"Il poeta e il filosofo", Giorgio de Chirico (1916) |
O artista, o cientista e o evangelista. Três intérpretes da condição humana, três diferentes destinos do ato de interpretação na unidade da cultura.
Sobre as dificuldades e conflitos do amor, por exemplo, o cientista quer identificar a realidade desse sentimento, construir uma teoria que o reflita fielmente - ainda que esse fragmento da realidade, para que se torne objeto significante, precise encontrar seu lugar em um sistema cultural qualquer. Ele pode dizer, como fez Mira y López, que o amor "é, por definição, um processo complexo e contraditório que não pode ser situado nem limitado concretamente em um determinado setor conceitual".

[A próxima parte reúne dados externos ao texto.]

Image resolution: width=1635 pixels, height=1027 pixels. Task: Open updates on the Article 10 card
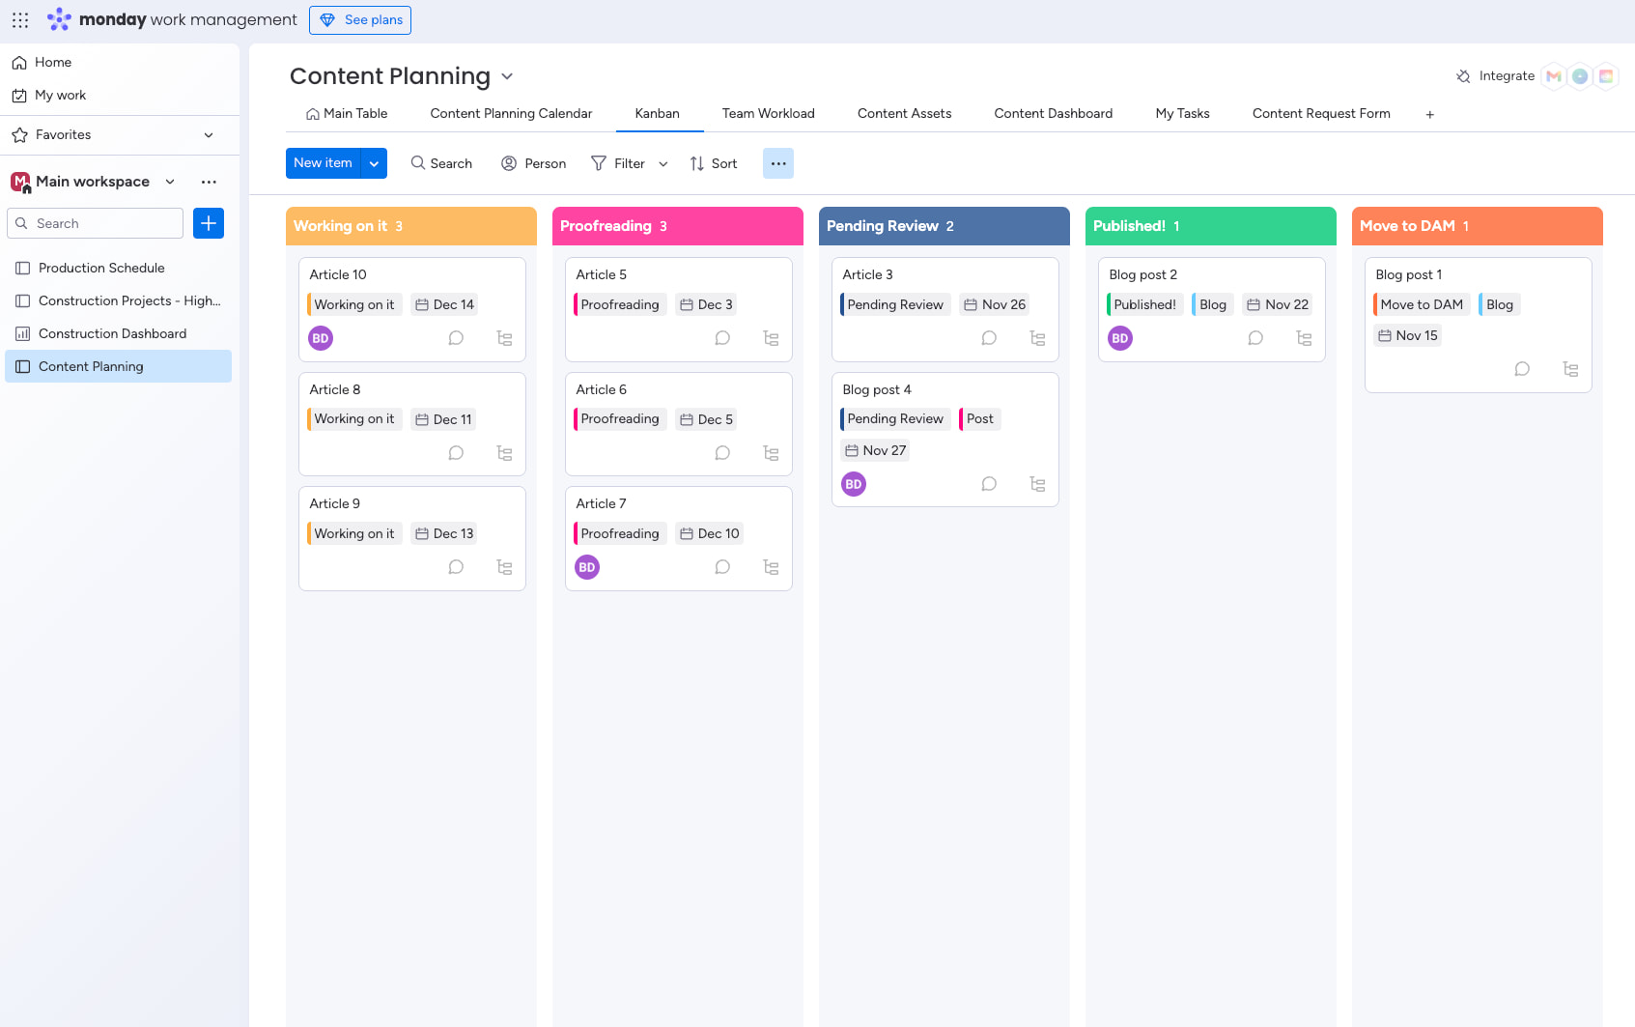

Diante de tal complexidade, o evangelista vai sugerir uma regra de conduta moral que proteja a nossa paz de espírito e, com intenção semelhante à de um legislador, a harmonia da comunidade: é bom que o homem não toque em mulher, mas, se for para viver abrasado, é melhor que se case, escreveu o apóstolo Paulo em sua primeira carta aos coríntios.
O artista, por sua vez, argumenta Mikhail Bakhtin em O Problema do Conteúdo, do Material e da Forma, vai unir e completar intuitivamente o conteúdo que na vida eticamente vivida apresenta-se dilacerado - constante mandamento insatisfeito -, transferindo-o para um novo plano de significado e valor, para uma existência de beleza isolada e acabada, axiologicamente segura de si. Como neste famoso poema de Camões, eu diria.
Amor é fogo que arde sem se ver;
É ferida que dói, e não se sente;
É um contentamento descontente;
É dor que desatina sem doer.
É um não querer mais que bem querer;
É um andar solitário entre a gente;
É nunca contentar-se de contente;
É um cuidar que ganha em se perder;
É querer estar preso por vontade;
É servir a quem vence, o vencedor;
É ter com quem nos mata, lealdade.
Mas como causar pode seu favor
Nos corações humanos amizade,
Se tão contrário a si é o mesmo Amor?